Willem can be a ton of fun. We were out one night in Morocco, most of the cast and crew feared leaving the hotel. We were out kinda looking for a bit of trouble. We walked down this alley, and two guys appeared out of nowhere. They pointed at Willem and screamed together, “Klaus Kinski!” Then they laughed. Then they pointed at me and yelled, “Mick Jagger!”
But the amazing thing was that one of them looked exactly like Dustin Hoffman. I looked at Willem and said “Dustin Hoffman.” Then we both pointed at the guy and screamed “Dustin Hoffman!” Then all four of us were standing in this alley, laughing our heads off. We would walk a few feet and then all stop, point at each other and scream out names.
One night, we were shooting out in the desert. And Willem and I were fooling around. He is like a little kid when he fools around. They called out, “Shooting in five minutes,” and I watched his face just change. I swear even his eyes seemed to change color.
Dafoe was later on an episode of Fishing With John. You two go ice fishing. What’s the story behind your TV show?
I came home after being out all night, I turned on the TV, and on every channel just about, there were fishing shows. I thought, I want to do this. It looks relaxing. Plus, going all the way back to Marlin Perkins when I was a kid, he would tell you what the animals were thinking. I definitely wanted to do a show where I told people what the animals were thinking.
You now have a new show, Painting With John. You’re currently shooting that. Will it have a similar structure to Fishing With John — i.e., will you have guests who drop by while you attempt to paint?
No, it is kind of centered around my life as a hermit on the little island I live on now. So there won’t be guests, unless I can get people to come here and do the elephant. It is sort of Bob Ross meets Gauguin meets Dave Chappelle. It will just be me painting and telling stories. Ann Mary, who shops and cooks and hits me with a giant wooden spoon, and Nesrin, who runs my business, may be in it, if they agree. I hope they do because they both have star quality and are good together.
You have advanced Lyme disease, which took years to diagnose. The period before the diagnosis was a devastating time for you in many ways. What has that battle taught you about yourself that makes you proud, or gives you a sense of triumph?
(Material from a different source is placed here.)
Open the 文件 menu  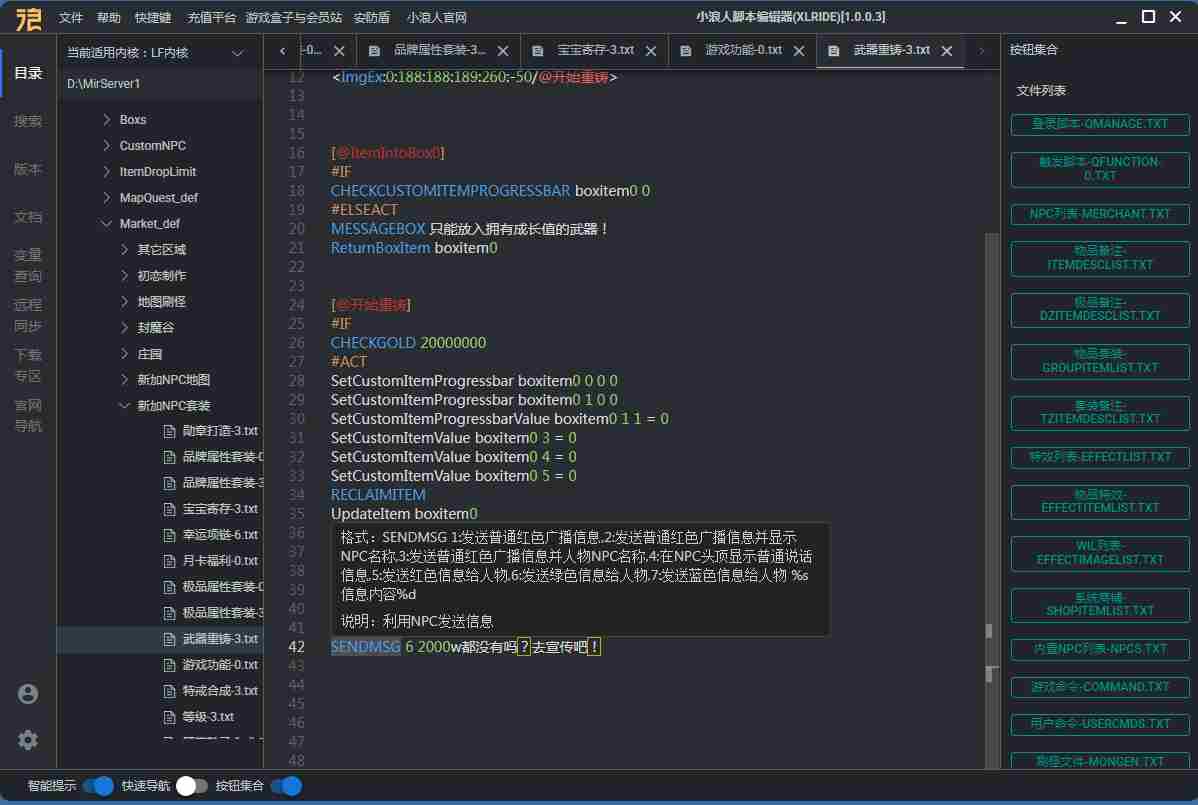69,16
It is 80 percent gone. It probably will never be gone completely; there are still bad days. Honestly, it doesn’t feel like a triumph. But I am proud of how I have handled it, and how the paintings grew and grew during this time. It seems like each person who has this thing has different symptoms. It is just the weirdest. Mine are mostly neurological.
Last year, you found out you had cancer, too. Again, you stubbornly fought back, and now it’s in remission. When pressed, how do you battle to hold onto life?
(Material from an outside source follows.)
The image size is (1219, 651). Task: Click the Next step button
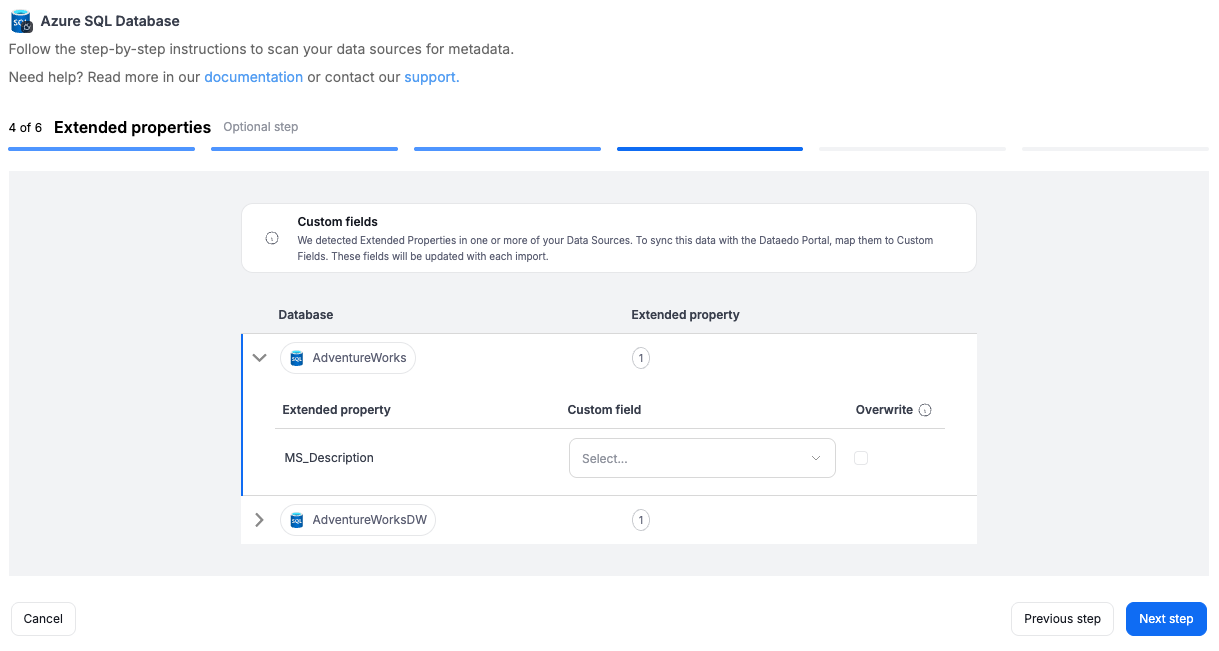1165,619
There is no evidence of cancer left in me. It’s odd because I never for one moment didn’t think I would not beat the cancer. I knew the treatment was going to be hideous. Actually, I didn’t have a clue how hideous. The mind can’t conjure that much hideousness unless you are living it. Treatment ended nine months ago, and I still have side effects. But if I force myself to think about it — the radiation — and whew, it just burned holes in me — in my mouth and throat. It was so bad, there were days that I couldn’t even take a sip of water.
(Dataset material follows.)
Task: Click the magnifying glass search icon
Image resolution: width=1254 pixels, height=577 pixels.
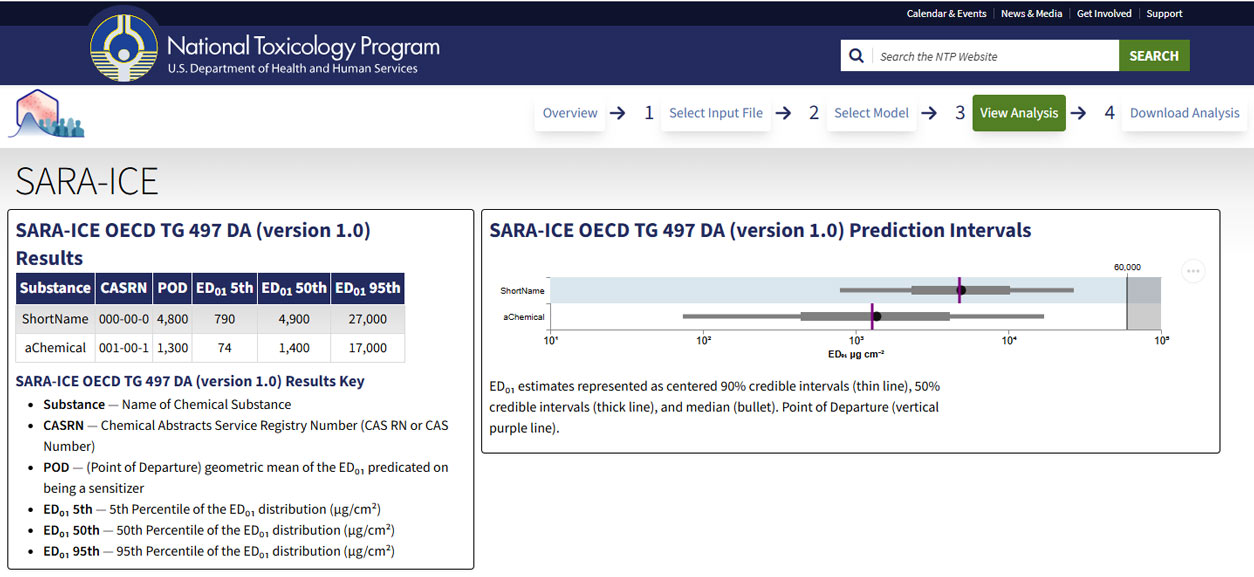Action: [x=856, y=56]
I had, I don’t know what to call it, a “mystical” experience when I was 17 or 18. I spent the next three or four years trying to repeat it and trying to know how I could live in that place I had gone for a brief moment. I studied everything — all of the religions and the mystics. Gurdjieff had a big impact on me. Something is deep in my essence from that time.
On a more positive note, what artists are exciting you these days? Does anyone have a similar energy that you witnessed in the East Village back in the day — that realness and playfulness, someone making art bursting with a sense of newness?
Everything is so corporate now in what you get a chance to see and hear. I am sure there are great things out there, but they are not in my line of sight. I just got a poetry book by Charlyne Yi that I really like. I certainly love her spirit. Painters, I have no idea. I am still discovering people from centuries ago.